- CONSIGNE 1
D'après le texte sur Noël, sur quoi le temps de l'Avent a-t-il souvent été centré dans l'histoire de l'Église ?
- CONSIGNE 2
Traduisez en anglais la phrase suivante du texte sur Noël : « Noël, c’est le présent, avec sa durée de vie limitée. »
- CONSIGNE 3
Indiquez si chacune des affirmations suivantes s'accorde avec le texte sur Noël, en citant les mots décisifs :
(a) Le texte cite le chapitre 8 de la lettre aux Romains.
(b) Le Jésus qui revient est différent de celui qui est venu.
(c) Le Noël chrétien se limite au moment présent.

- PASSAGE DU TEXTE
:::::

Noël pour nos contemporains, c’est vivre dans l’instant présent, et dans l’urgence : préparer les cadeaux, préparer un super repas, impressionner la famille. Noël c’est le plaisir momentané d’une fête qui ne durera que quelques jours. Noël c’est l’instant de joie qui sera rapidement effacé par les déceptions et les douleurs du quotidien, dès que dans nos réseaux sociaux, Noël aura été remplacé par le dernier drame ou mode. Noël, c’est le présent, avec sa durée de vie limitée.
Quel contraste avec ce que veut dire Noël pour les chrétiens ! Dans l’histoire de l’Église, le temps de l’Avent a souvent été focalisé sur la seconde venue de Christ. Le premier Noël ne pouvait pas être dissocié d’un « deuxième Noël » ; la première venue de Dieu, de sa seconde ; la venue d’un faible enfant, du retour du roi triomphant.
L’espérance certaine
Le Noël chrétien n’est pas limité au moment présent. Ou même mieux : dans le Noël chrétien, le moment présent inclut l’éternité. Lorsque nous parlons de Jésus, et de sa venue, nous ne pouvons pas faire autre chose que de parler aussi de son retour. Le Jésus qui est venu est le même que le Jésus qui revient, et c’est le même Jésus qui habite en nous en Esprit. Lorsque nous le prions, nous faisons monter notre cœur vers celui qui revient. Cette grande espérance fait battre le cœur de notre foi.
Paul écrit dans son merveilleux chapitre 8 de la lettre aux Romains : « Car c’est en espérance que nous avons été sauvés. Or, l’espérance qu’on voit n’est plus espérance : ce qu’on voit, peut-on l’espérer encore ? Mais si nous espérons ce que nous ne voyons pas, nous l’attendons avec persévérance. » (Romains 8.24-25) Nous pourrions avoir l’impression que chez Paul, notre espérance est loin d’être certaine. Après tout, nous ne la voyons pas, dit-il ? Mais qu’est-ce que nous ne voyons pas ? C’est la pleine gloire à venir, c’est la révélation des enfants de Dieu.

:::::

- EXTRAITS DE DONNÉES
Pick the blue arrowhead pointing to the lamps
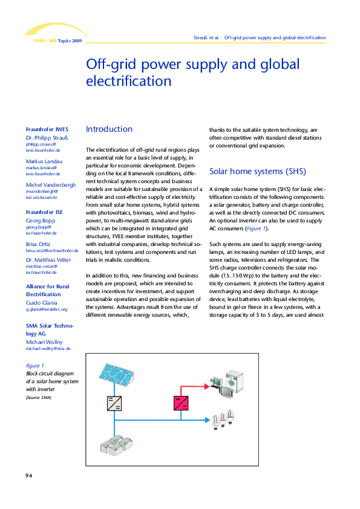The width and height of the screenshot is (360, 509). click(x=214, y=418)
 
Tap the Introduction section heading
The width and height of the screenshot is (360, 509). click(x=109, y=129)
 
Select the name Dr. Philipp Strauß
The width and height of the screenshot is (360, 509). click(x=47, y=138)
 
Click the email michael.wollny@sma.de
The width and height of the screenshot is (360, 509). click(x=48, y=349)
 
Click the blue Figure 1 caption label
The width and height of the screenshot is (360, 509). click(x=34, y=366)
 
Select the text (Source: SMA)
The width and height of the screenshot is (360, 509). click(x=38, y=398)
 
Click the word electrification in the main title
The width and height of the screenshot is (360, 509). click(x=129, y=81)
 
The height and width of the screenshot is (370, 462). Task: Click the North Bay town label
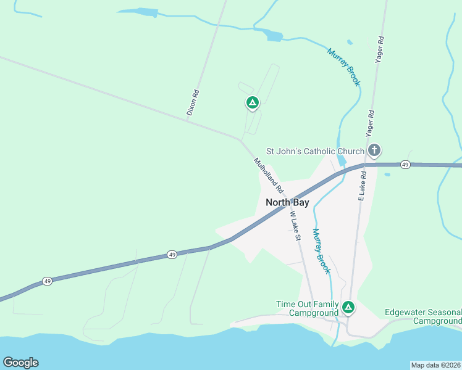tap(287, 202)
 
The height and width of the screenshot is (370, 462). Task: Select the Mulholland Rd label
tap(268, 175)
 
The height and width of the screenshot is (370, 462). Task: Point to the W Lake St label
tap(295, 226)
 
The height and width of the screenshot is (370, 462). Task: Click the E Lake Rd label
tap(363, 185)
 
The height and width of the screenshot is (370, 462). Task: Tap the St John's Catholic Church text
tap(315, 151)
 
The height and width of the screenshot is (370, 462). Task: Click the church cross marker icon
tap(374, 150)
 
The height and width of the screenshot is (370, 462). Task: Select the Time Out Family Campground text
tap(308, 308)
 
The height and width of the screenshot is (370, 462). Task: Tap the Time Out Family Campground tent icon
tap(348, 307)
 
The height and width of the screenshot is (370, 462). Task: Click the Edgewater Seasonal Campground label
tap(423, 316)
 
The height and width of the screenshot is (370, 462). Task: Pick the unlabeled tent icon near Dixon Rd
tap(252, 103)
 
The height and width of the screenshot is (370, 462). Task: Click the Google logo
tap(20, 363)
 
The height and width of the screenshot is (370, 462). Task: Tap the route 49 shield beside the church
tap(405, 165)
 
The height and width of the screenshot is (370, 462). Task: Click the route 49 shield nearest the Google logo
tap(48, 281)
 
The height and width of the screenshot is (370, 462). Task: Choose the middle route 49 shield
tap(172, 255)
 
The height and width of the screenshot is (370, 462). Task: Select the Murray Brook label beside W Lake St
tap(321, 251)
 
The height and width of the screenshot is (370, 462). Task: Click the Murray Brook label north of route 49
tap(343, 67)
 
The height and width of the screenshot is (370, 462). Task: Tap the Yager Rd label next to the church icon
tap(370, 123)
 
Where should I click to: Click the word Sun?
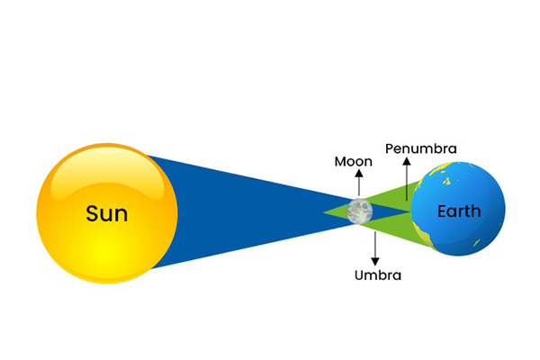pyautogui.click(x=106, y=214)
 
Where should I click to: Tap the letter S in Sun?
pyautogui.click(x=92, y=214)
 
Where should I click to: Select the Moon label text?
pyautogui.click(x=353, y=162)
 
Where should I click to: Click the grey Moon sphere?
pyautogui.click(x=360, y=212)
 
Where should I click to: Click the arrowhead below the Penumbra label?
pyautogui.click(x=407, y=161)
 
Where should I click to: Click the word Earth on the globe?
pyautogui.click(x=459, y=212)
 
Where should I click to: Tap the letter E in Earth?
pyautogui.click(x=442, y=212)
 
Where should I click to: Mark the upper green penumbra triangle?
pyautogui.click(x=396, y=199)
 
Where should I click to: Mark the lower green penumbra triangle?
pyautogui.click(x=396, y=227)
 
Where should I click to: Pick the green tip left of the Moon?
pyautogui.click(x=331, y=212)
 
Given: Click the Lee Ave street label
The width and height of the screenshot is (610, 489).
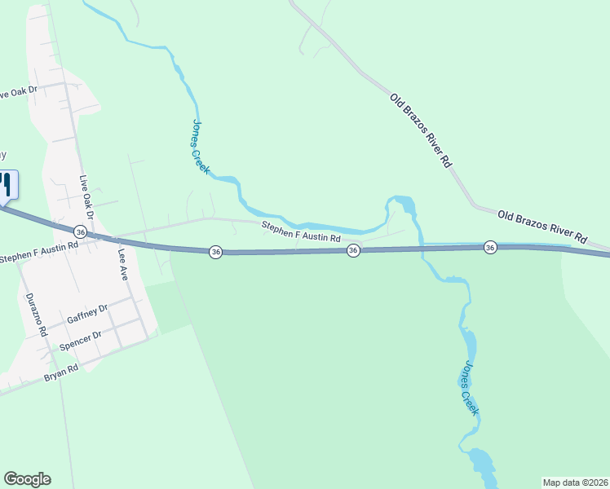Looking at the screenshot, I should coord(124,259).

:::::

- RÉPONSE ÉCRITE 1
Sur la seconde venue de Christ.

- RÉPONSE ÉCRITE 2
Christmas is the present, with its limited lifespan.

- RÉPONSE ÉCRITE 3
(a) Oui : « Paul écrit dans son merveilleux chapitre 8 de la lettre aux Romains »
(b) Non : « Le Jésus qui est venu est le même que le Jésus qui revient »
(c) Non : « Le Noël chrétien n’est pas limité au moment présent. »